The Bailey-Borwein-Plouffe algorithm in C# and F#
Nov 3, 2012Earlier this year I wrote about calculating the first \(n\) digits of \(\pi\) using a Machin-style formula. This type of formula is very efficient for generating all of the first \(n\) digits, but what if we really only want the \(n\) th digit by itself? The most naive approach would be to calculate all of the digits, then simply pick the last one. But is there is a faster way? What does the code look like?

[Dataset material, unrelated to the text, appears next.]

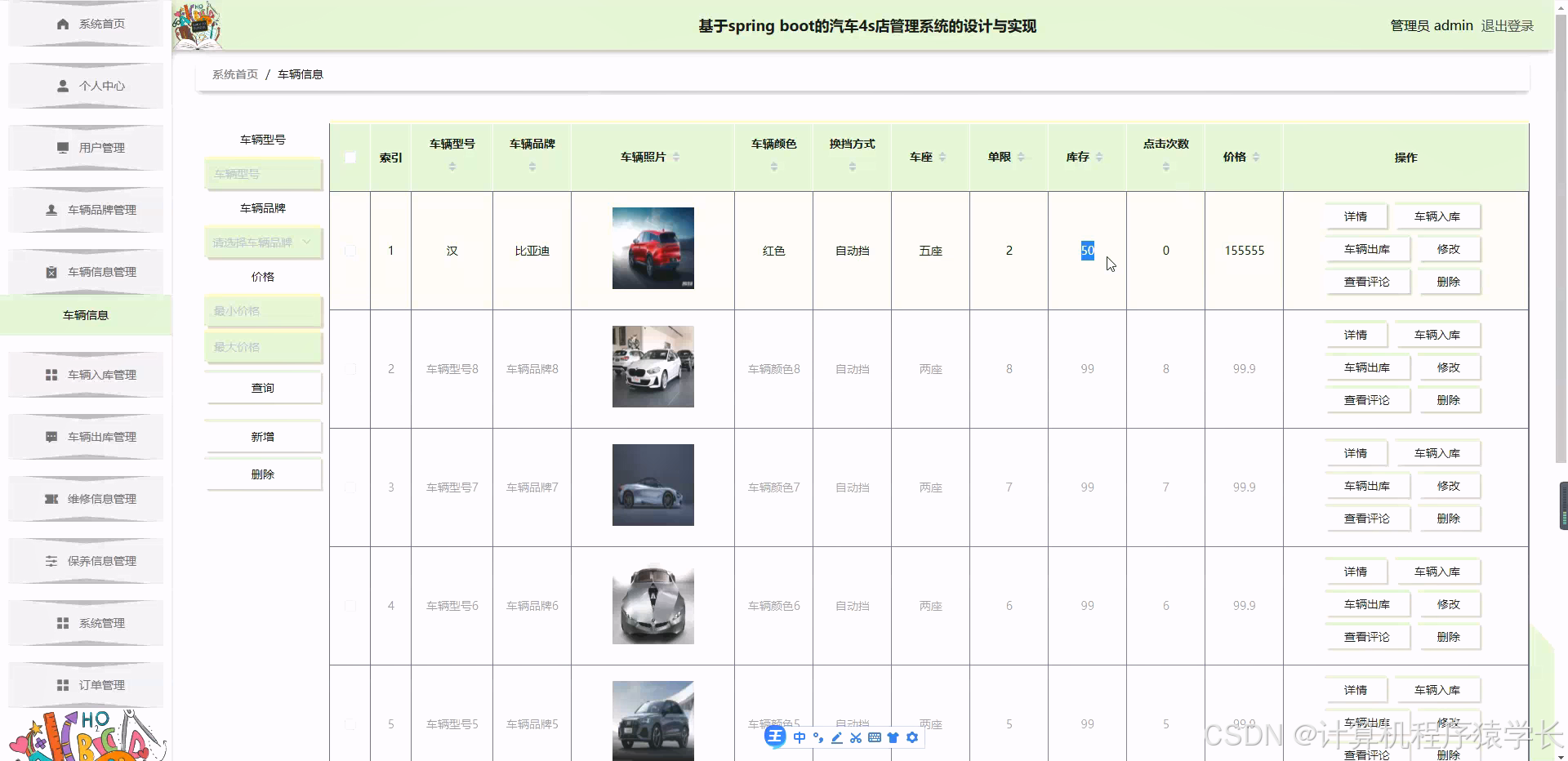The width and height of the screenshot is (1568, 761).
Task: Open clipboard scissors icon on input toolbar
Action: (x=856, y=737)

It turns out that there is indeed a faster way to get the \(n\) th digit, as long as you don’t mind getting the digit in base 16. The method is based on the Bailey-Borwein-Plouffe formula, a very interesting identity which represents \(\pi\) as an infinite sum of terms, each with a coefficient of \(1/16^k\) .
This means that each term of the sum roughly corresponds to a base-16 digit. One has to keep track of carrying and whatnot, but the general idea is that the terms of the sum slot nicely into the hexadecimal columns. So we can grab the \(n\) th hexadecimal digit individually by simply taking the first \(n\) terms of this sum and discarding the data we don’t care about (i.e. data which contribute only to digits in position \(< n\) ). For the technical details see this section of the Wikipedia article.
In C#
Enough talk, let’s see some code! A reference implementation of the algorithm, in C, can be found here. A more-or-less direct translation to C# looks something like this:
using System;
using System.Text;
public static class Program
{
private const int NumHexDigits = 16;
private const double Epsilon = 1e-17;
private const int NumTwoPowers = 25;
private static double[] twoPowers = new double[NumTwoPowers];
public static void Main()
{
double pid, s1, s2, s3, s4;
int digitPosition = 1000000;
string hexDigits;
InitializeTwoPowers();
// Digits generated follow immediately after digitPosition.
s1 = Series(1, digitPosition);
s2 = Series(4, digitPosition);
s3 = Series(5, digitPosition);
s4 = Series(6, digitPosition);
pid = 4d * s1 - 2d * s2 - s3 - s4;
pid = pid - (int)pid + 1d;
hexDigits = HexString(pid, NumHexDigits);
Console.WriteLine("Position = {0}", digitPosition);
Console.WriteLine("Fraction = {0}", pid);
Console.WriteLine("Hex digits = {0}", hexDigits.Substring(0, 10));
}
// Returns the first NumHexDigits hex digits of the fraction of x.
private static string HexString(double x, int numDigits)
{
string hexChars = "0123456789ABCDEF";
StringBuilder sb = new StringBuilder(numDigits);
double y = Math.Abs(x);
for (int i = 0; i < numDigits; i++)
{
y = 16d * (y - Math.Floor(y));
sb.Append(hexChars[(int)y]);
}
return sb.ToString();
}
// This routine evaluates the series sum_k 16^(n-k)/(8*k+m)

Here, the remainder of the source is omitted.